STUDY QUESTIONS.
1 > Reproduce the part of the malware-detection notebook excerpt starting with "## Retrieving results" and going on through "and show them.", copying it word for word.
2 > Pick up the malware-detection notebook excerpt at the point where it stops, and continue it.

DOCUMENT EXCERPT.
───

Overwriting formulation.lp


## Malware detection
Now that we have a model for the processor, we must define what actions constitute malware. Then, we can forbid solutions that don't encounter any malware to determine if there is a way the software can be malicious.

In [9]:
%%file find-malware.lp
    
malware_sig_eicar(T, PC) :- time(T), pcat(T, PC), eicar(PC).
malware_sig_self_edit(T, PC) :- time(T), pcat(T, PC), sto(PC, Reg1, Reg2), register(Reg1), register(Reg2), not toolong(T, Reg2).
    
malware_sig(T) :- malware_sig_eicar(T, _).
malware_sig(T) :- malware_sig_self_edit(T, _).
    
:- not malware_sig(_).
%:- end(PC), #sum { T2:pcat(T2, PC); -T1:malware_sig(T1) } -1.
%#maximize { 1, sig, T: malware_sig(T) }.

Overwriting find-malware.lp


## Retrieving results
Once a malware signature has been found, we want to identify the conditions for reaching it. To do so, we want to generate new facts that identify the results of API calls, and show them.

───

THE DATA.
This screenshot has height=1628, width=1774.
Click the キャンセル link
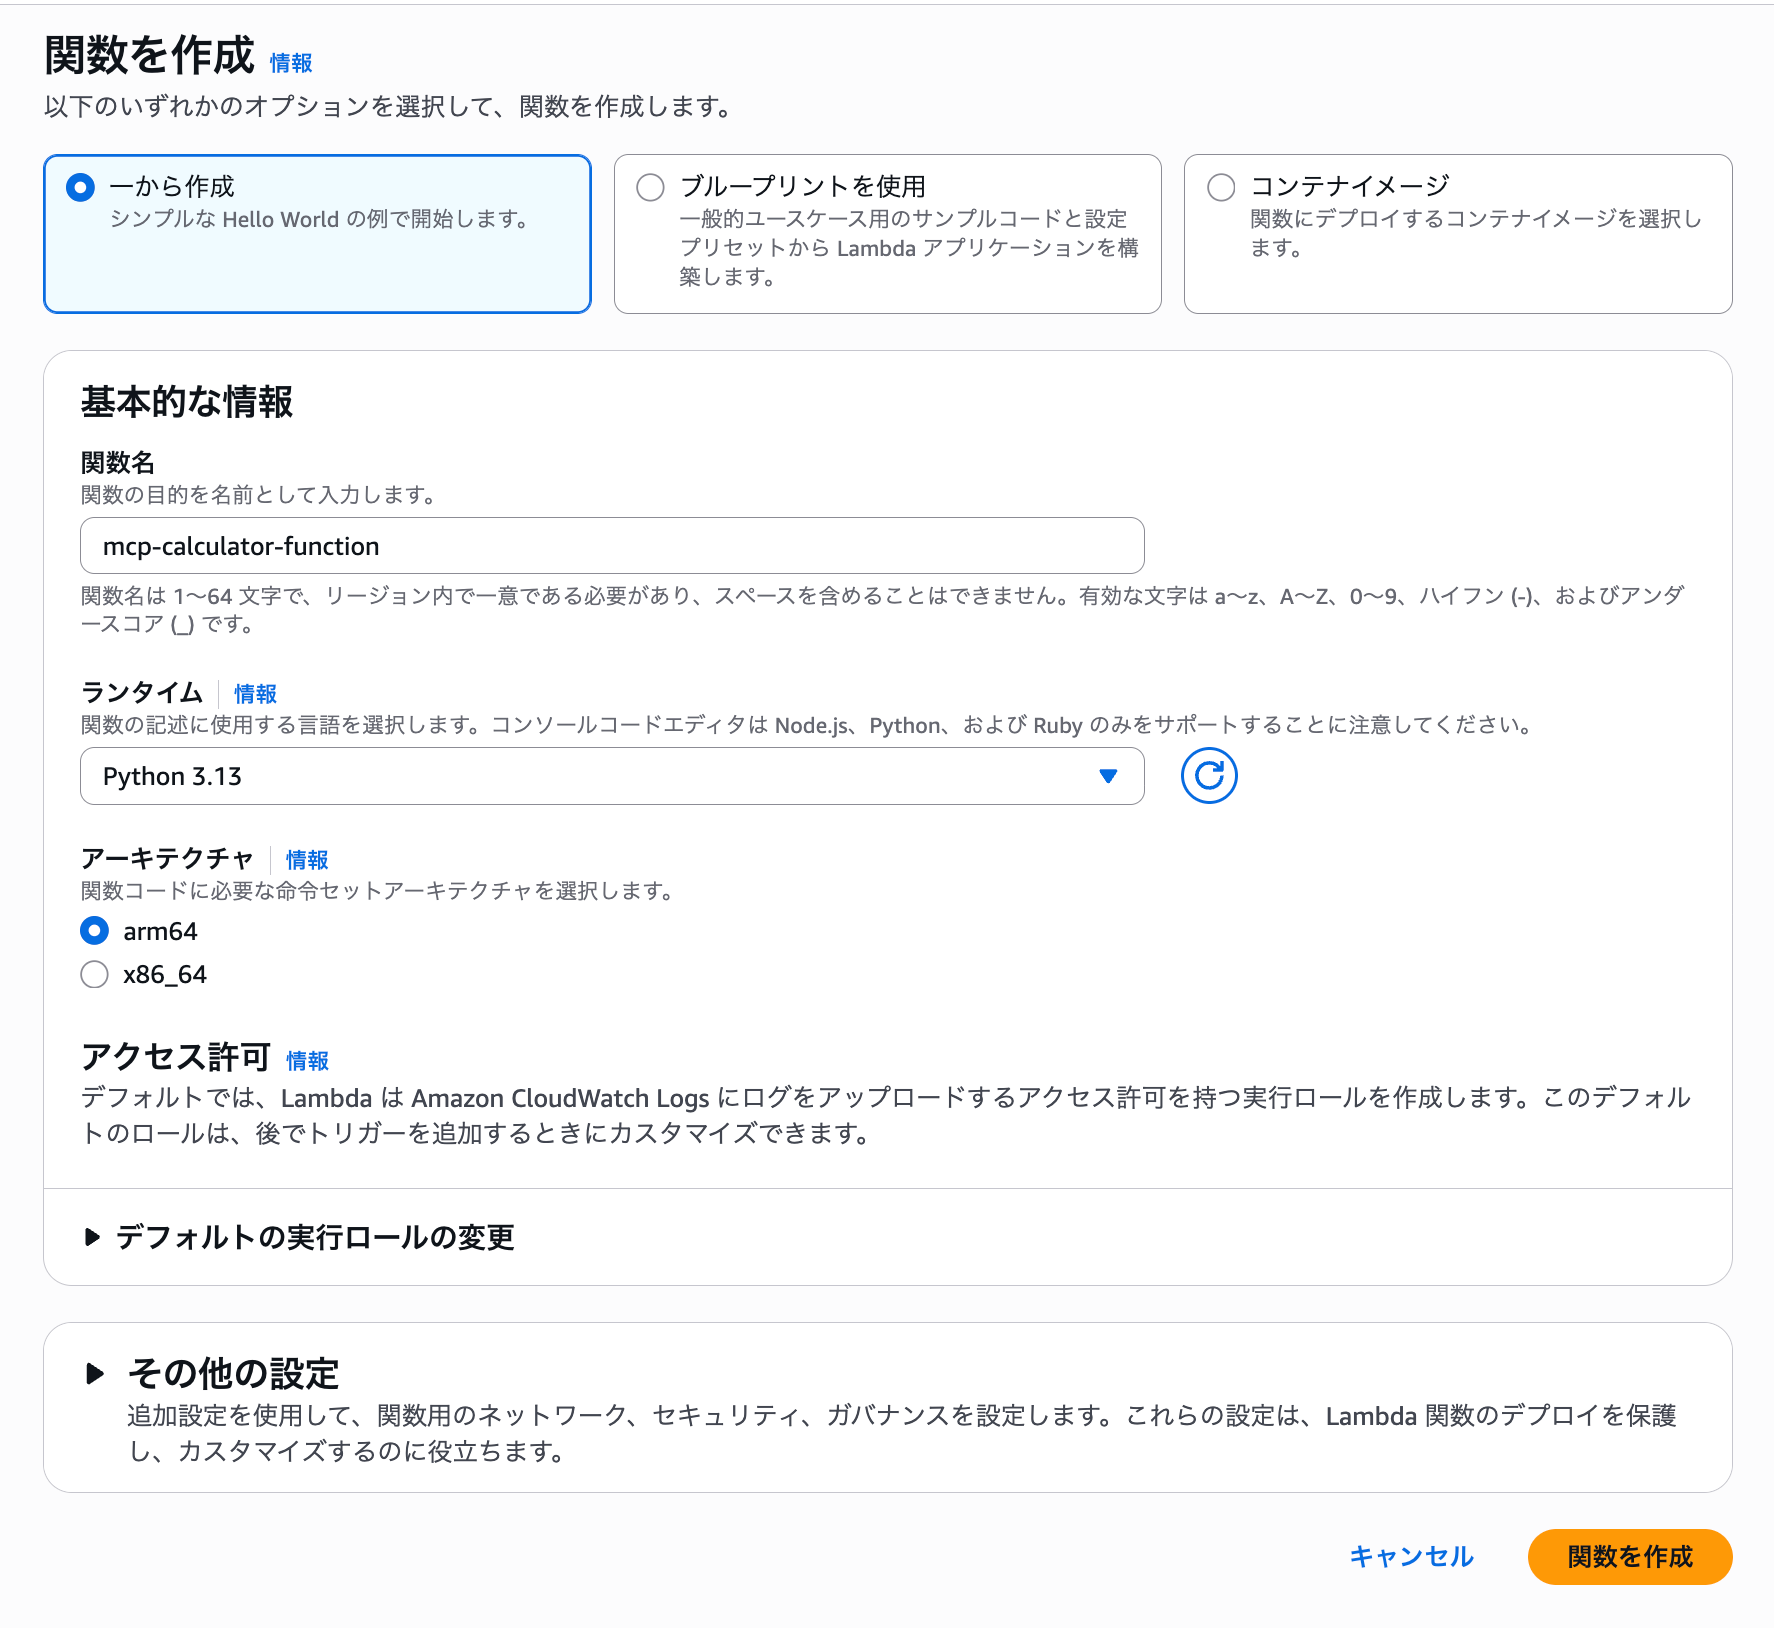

───

PER-TASK ANSWERS.
1 >
## Retrieving results
Once a malware signature has been found, we want to identify the conditions for reaching it. To do so, we want to generate new facts that identify the results of API calls, and show them.

2 >
In [10]:
%%file diagnostics.lp

apicall_ret(T, PC) :-
    time(T),
    pcat(T, PC),
    apicall(PC, _).
    
apicall_res(T, Pos) :-
    apicall_ret(T, _),
    pos(Pos),
    regbit(T, eax, Pos).
    
#show apicall_ret/2.
#show apicall_res/2.
#show malware_sig_eicar/2.
#show malware_sig_self_edit/2.

Overwriting diagnostics.lp


## Solving
Putting this all together, we can now solve.

In [11]:
!clingo formulation.lp instance.lp pcat32.lp find-malware.lp diagnostics.lp -W none -c intlen=32 --outf=2 --time-limit=60 | tee trace.json

{
  "Solver": "clingo version 5.1.0",
  "Input": [
    "formulation.lp","instance.lp","pcat32.lp","find-malware.lp","diagnostics.lp"
  ],
  "Call": [
    {
      "Witnesses": [
        {
          "Value": [
            "apicall_ret(1,1)", "apicall_ret(3,3)", "apicall_res(3,31)", "apicall_res(1,31)", "apicall_res(1,20)", "malware_sig_eicar(10,10)"
          ]
        }
      ]
    }
  ],
  "Result": "SATISFIABLE",
  "Models": {
    "Number": 1,
    "More": "yes"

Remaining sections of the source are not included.